Seriously let's break down just the development of Clark Kent. At the beginning of the movie, he's already saving people from accidents. So he's a hero at the VERY BEGINNING. Over the course of the film, we watch him learn that sometimes you have to NOT save people even if you can because... well just trust your Human Dad on this one. (there is literally never any payoff for that lesson, no time when he reveals himself and people close to him get hurt, the payoff scene is Costner's death) Then, Ghost Dad tells him something about choice and freedom and shit which convinces him to surrender to space Nazis but also not really surrender because he breaks out after 3 minutes in custody. Then Ghost Dad tries to pep talk him into saving Lois, but man, he saved like 15 dudes on that oil rig during his bearded hobo Bob Benson phase. He already knew how to save people. Then at the very end of the movie he learns that he wasted a bunch of time throwing cars and shit when he could've been murdering people by snapping their necks. I cannot say what point, if any, I'm supposed to take home from this shit. "No half measures"?

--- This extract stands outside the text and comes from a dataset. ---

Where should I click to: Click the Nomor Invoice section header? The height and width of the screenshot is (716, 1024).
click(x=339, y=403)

There is actually a second joke in the movie. Well, "joke". When the General is driving in the desert for no reason and Superman throws a broken drone at them, the lady soldier has the hots for Superman.

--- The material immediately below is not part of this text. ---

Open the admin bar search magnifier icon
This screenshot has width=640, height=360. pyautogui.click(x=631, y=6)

Dawn of the Dead was much much better than this. It had some random spots of levity, it had clearly defined character traits, and most of all it had clearly directed action scenes that were tense and had understandable stakes(zombies want to eat the heroes, heroes want to shoot the zombies in the head). This movie was tedious, confusing despite being jampacked with an ENORMOUS amount of nonsense exposition from Ghost Dad and bepectacled scientists and domineering newsmen, and like Gabe says just unremittingly bleak and pointless. So Superman learned that with the power of murdering Zod he could be naturally born and also genocide his entire species? What? What was the arc there again? When Superman fights Invincible Space Hitler, what's the audience supposed to be rooting for? As a viewer, were we supposed to know that you can just snap a Kryptonian neck? Why did Superman and Zod spend so much time punching each other through office buildings and Hubble telescopes then? We had previously established in the first fight that getting punched or kicked or thrown around doesn't do anything to either the good guy or the bad guys. So all the big action sequences features at least one entirely invulnerable bad guy. That is terrible. Like the SVU guy subplot rivalry with Space Eva Braun... we're just rooted for her charity, right? For some reason she wastes her time punching people and talking instead of just winning by throwing the cargo plane into the fucking sun. The human characters have no agency, no ability to do anything to her. P.S. there ever an explanation for how Zod was able to INVADE SUIPERMAN'S DREAMS and show him that quickskull patch left over from Terminator 2?
I didn't understand why Don switched from "Harry don't bother me about Sunkist, I told you to withdraw so go withdraw" to "Hey but actually the exact opposite of that, I love Sunkist and I will sell the hell out of it to the partners". Was it supposed to be a surprise to the audience that the fictional ad agency is changing what fruit juice they are not making ads for?
Oh Pete, they beheaded that Stark boy. Mother that was 2 seasons ago.